(Dataset entries)
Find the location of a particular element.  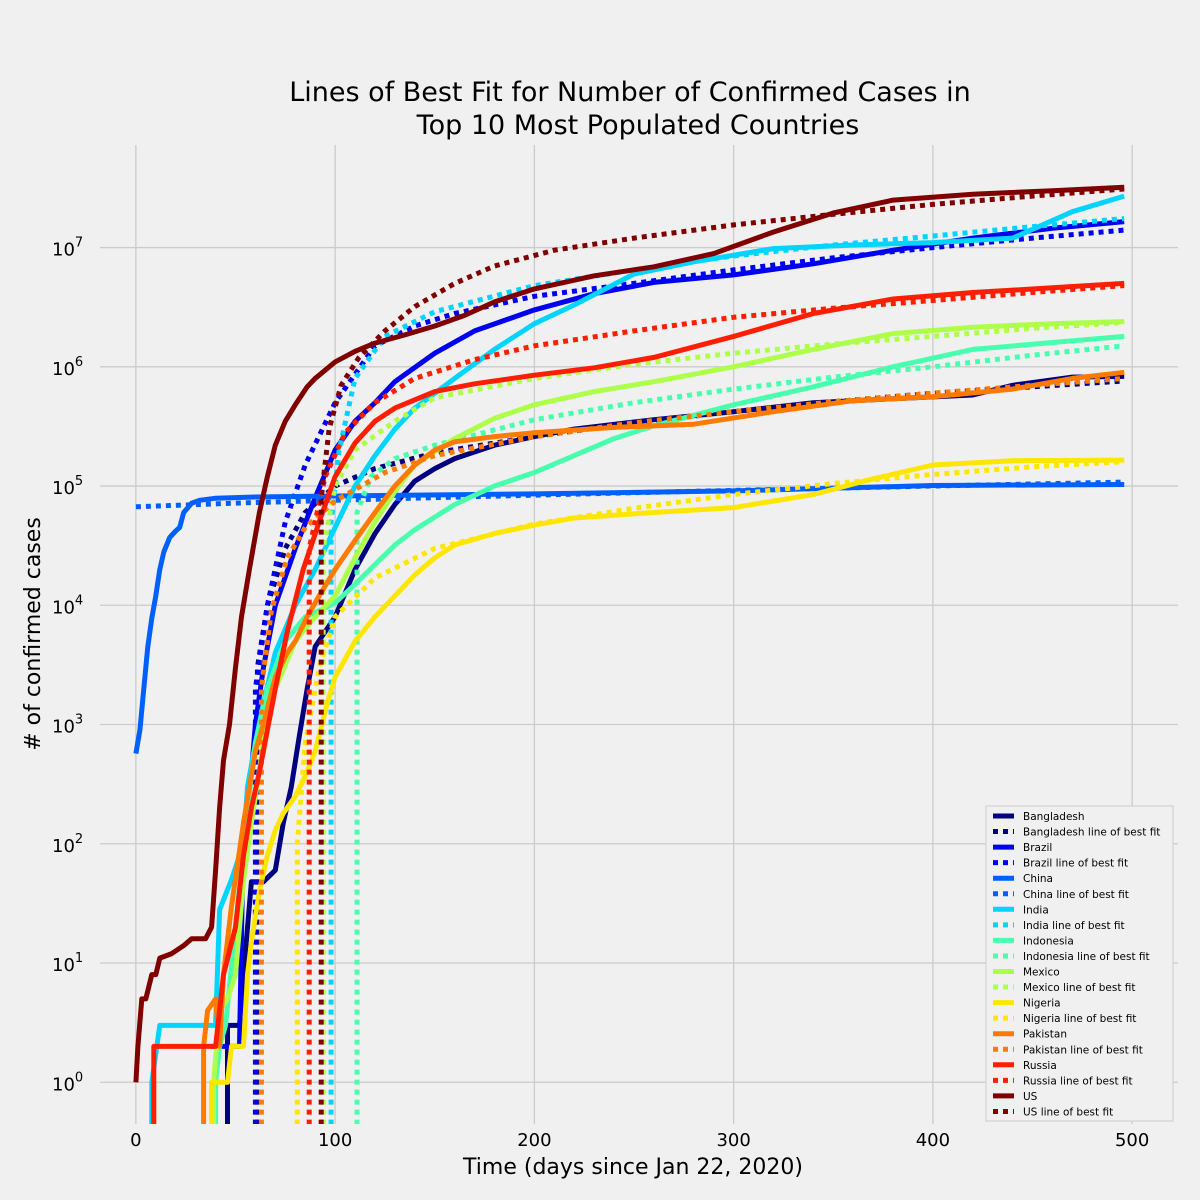

legend-label: Russia line of best fit is located at coordinates (1078, 1081).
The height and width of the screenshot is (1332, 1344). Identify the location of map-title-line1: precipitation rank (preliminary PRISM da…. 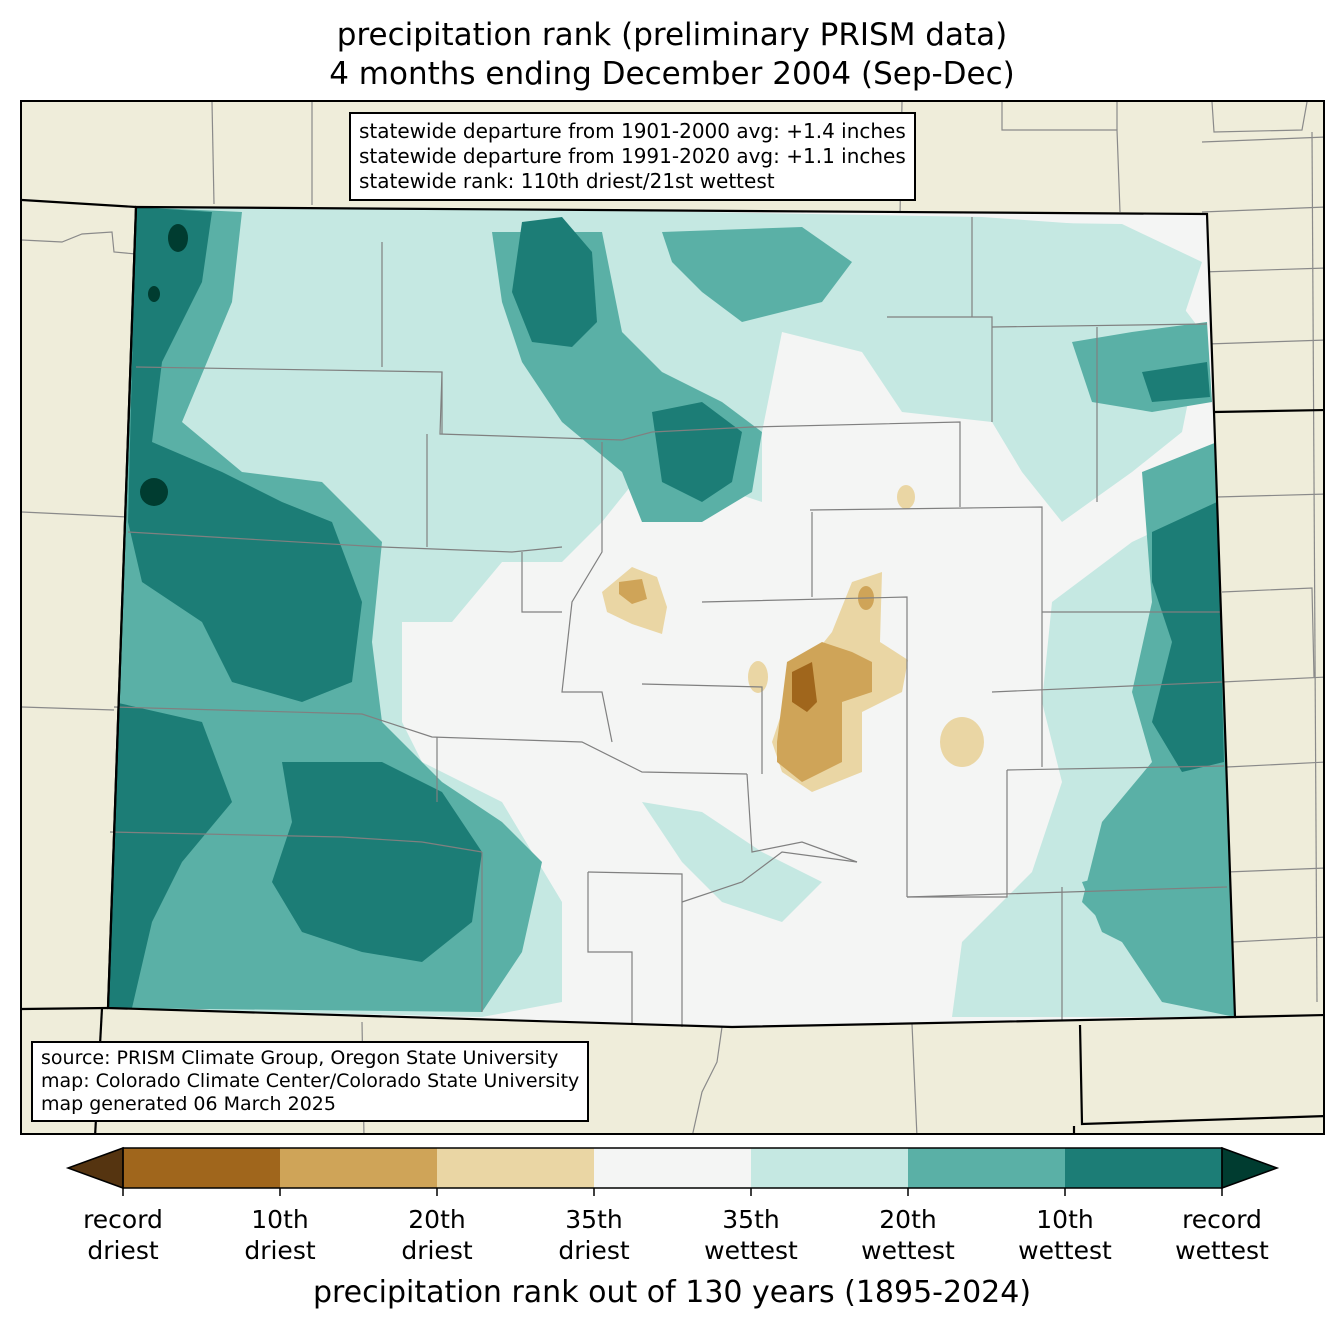
(672, 35).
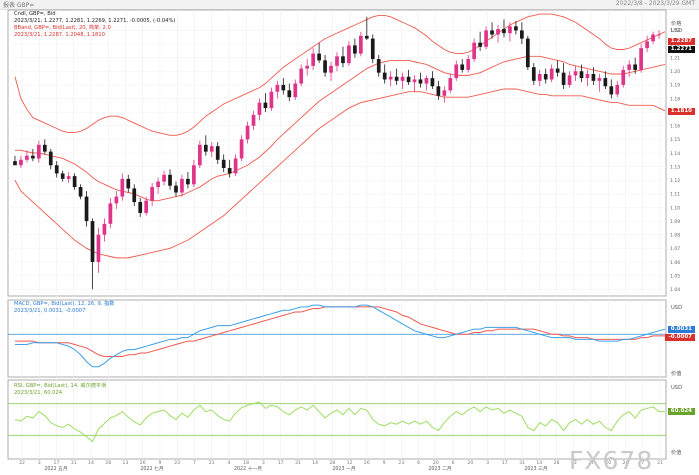 This screenshot has width=699, height=475. I want to click on y-tick-label: 1.04, so click(675, 290).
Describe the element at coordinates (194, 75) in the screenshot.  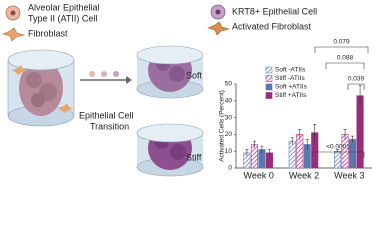
I see `condition-label: Soft` at that location.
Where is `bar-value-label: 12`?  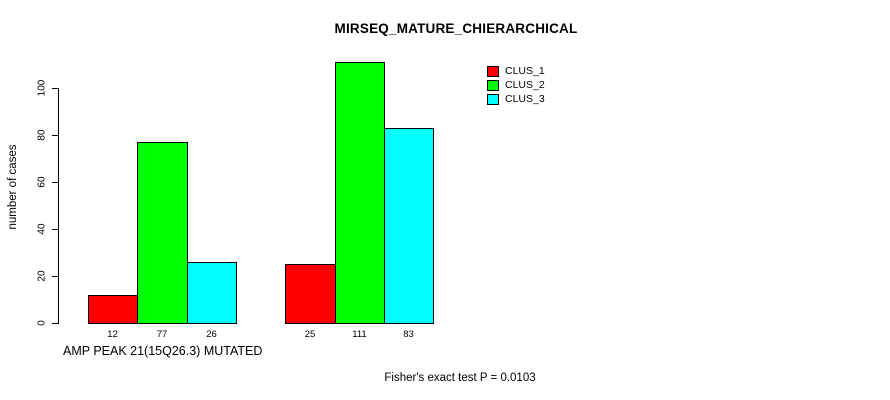
bar-value-label: 12 is located at coordinates (112, 334).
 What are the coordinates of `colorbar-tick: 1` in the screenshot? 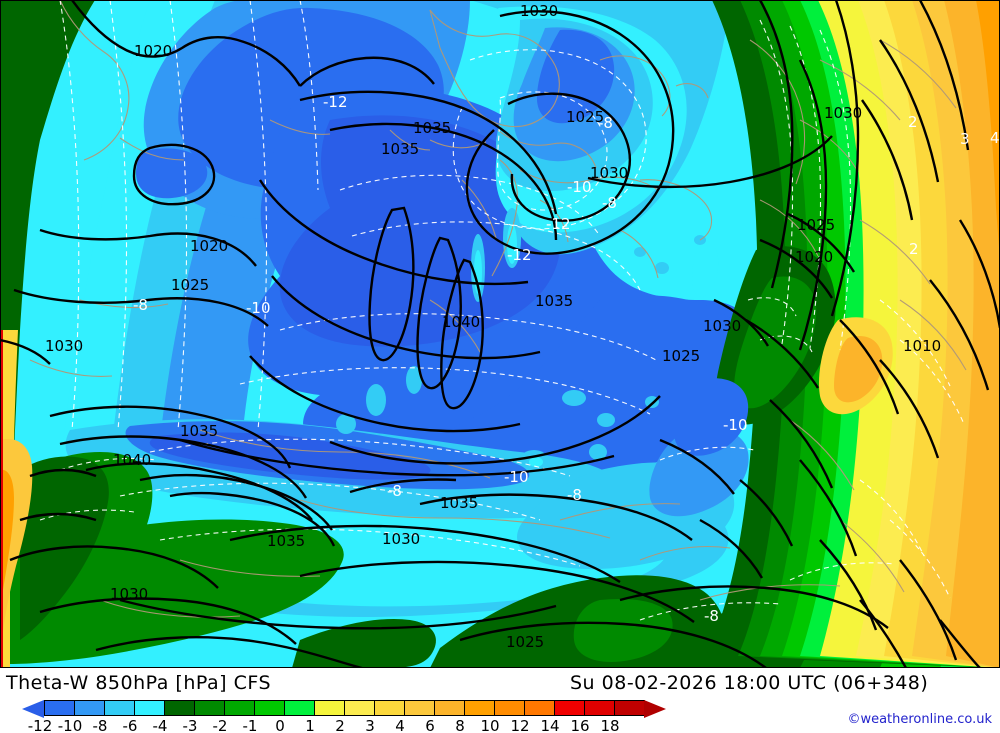 It's located at (310, 725).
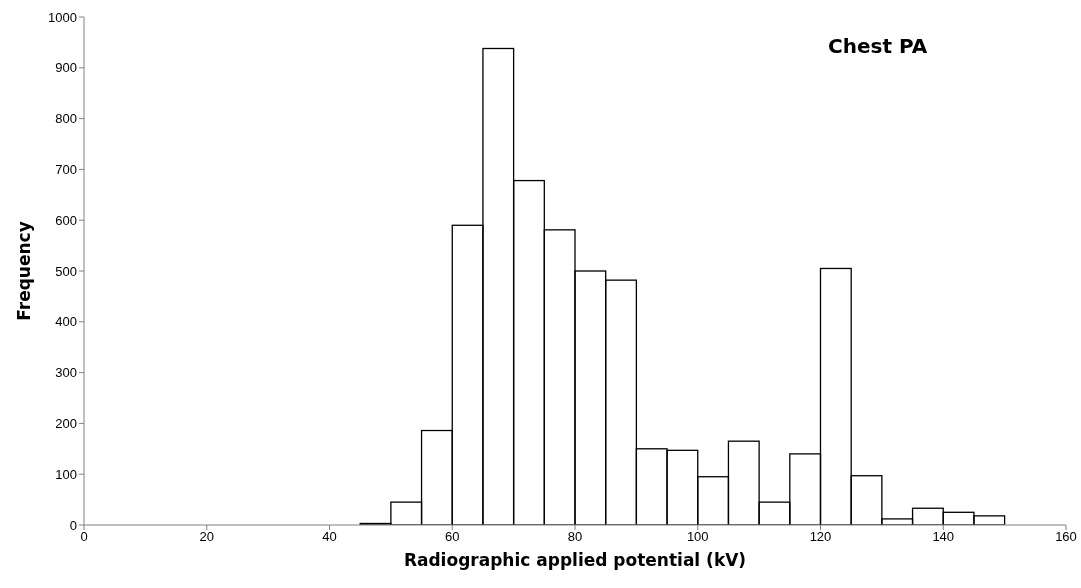 The height and width of the screenshot is (588, 1081). What do you see at coordinates (84, 537) in the screenshot?
I see `x-tick-label: 0` at bounding box center [84, 537].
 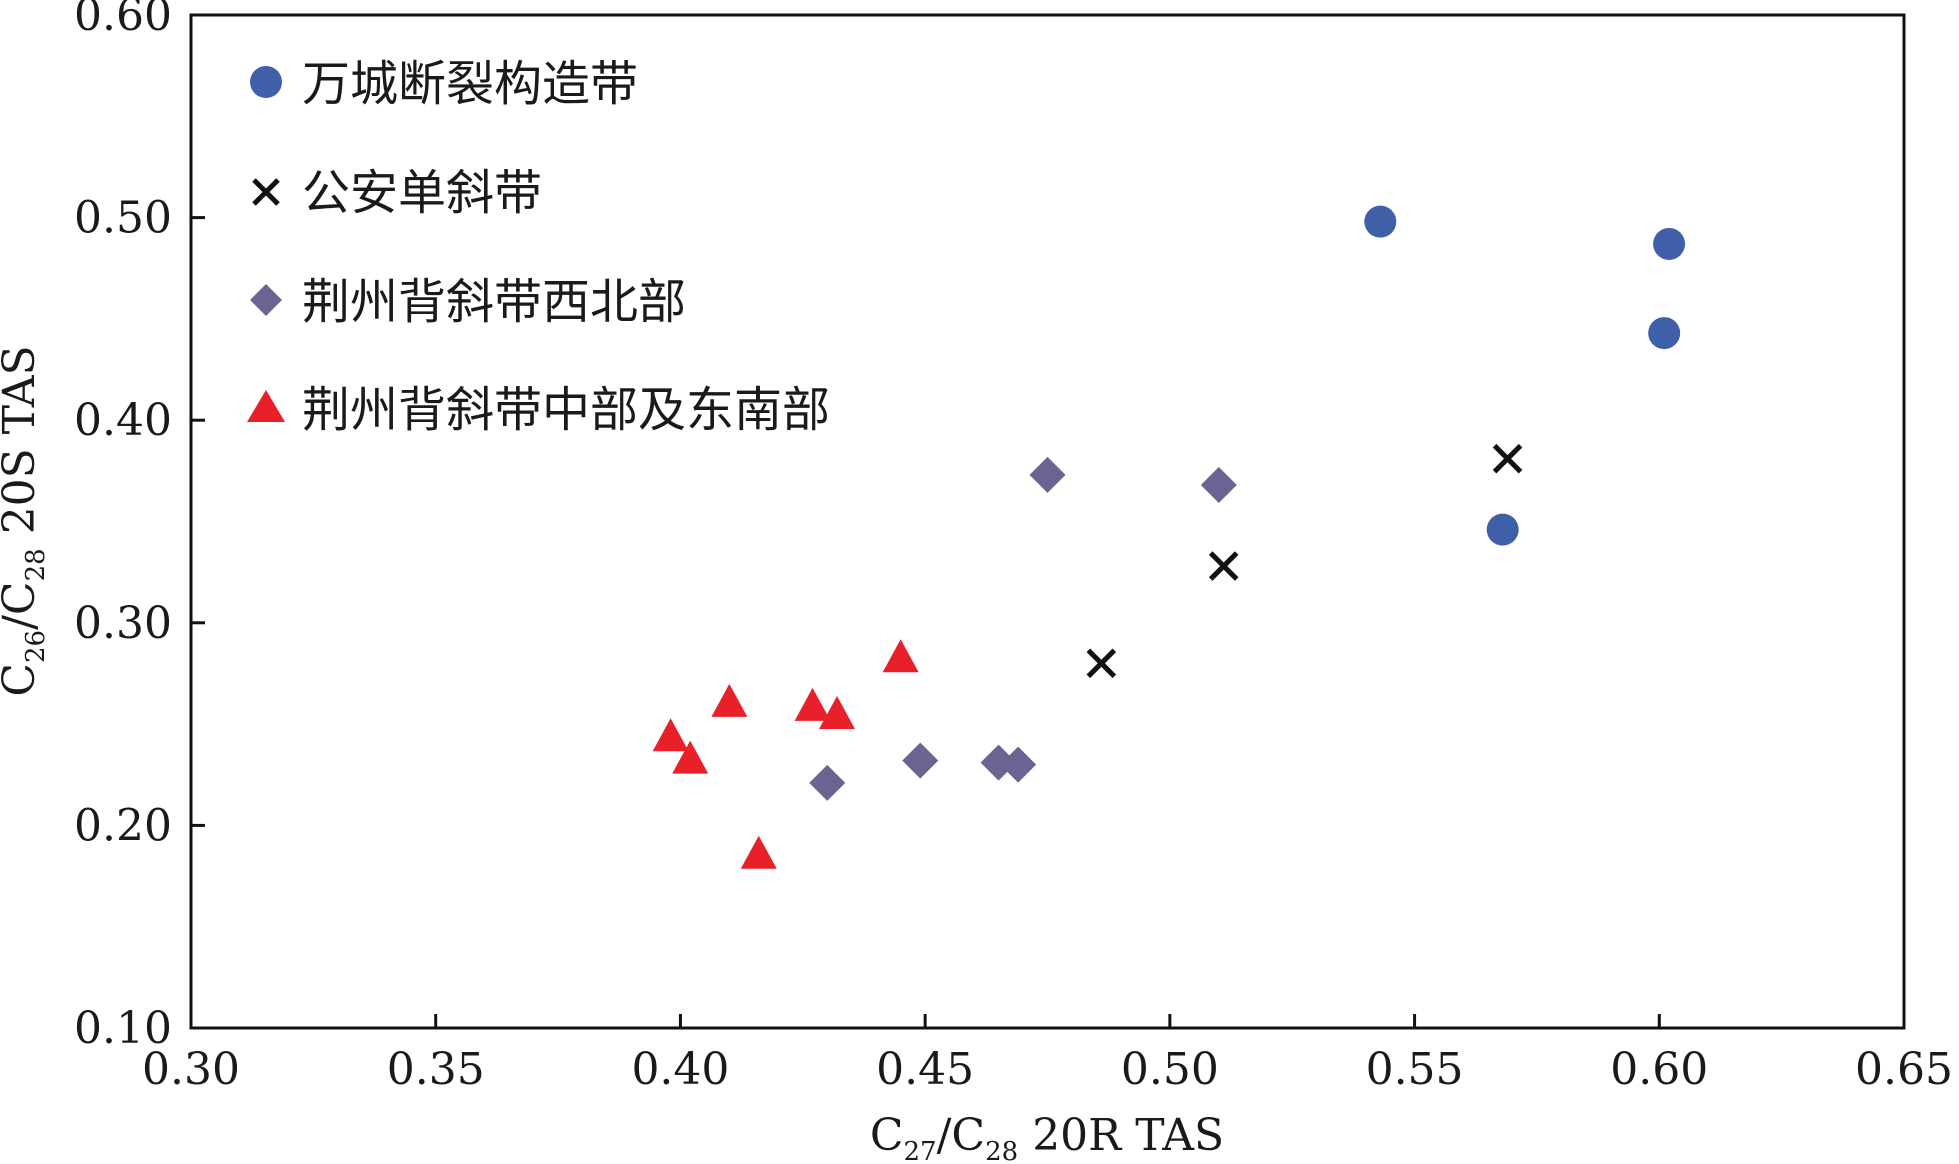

● TASK TO COMPLETE:
List everything from the first line above down to the line containing "bar-value-label: 12 is" as a numbered list, omitting blank lines and leaving out the pictures.

● RESULT FOR THIS TASK:
1. Find the location of a particular element.  
2. legend-label: Russia line of best fit is located at coordinates (1078, 1081).
3. The height and width of the screenshot is (1332, 1344). Identify the location of map-title-line1: precipitation rank (preliminary PRISM da…. 
4. (672, 35).
5.  This screenshot has width=699, height=475. I want to click on y-tick-label: 1.04, so click(675, 290).
6. Describe the element at coordinates (194, 75) in the screenshot.  
7. I see `condition-label: Soft` at that location.
8. Where is `bar-value-label: 12`?  
9. bar-value-label: 12 is located at coordinates (112, 334).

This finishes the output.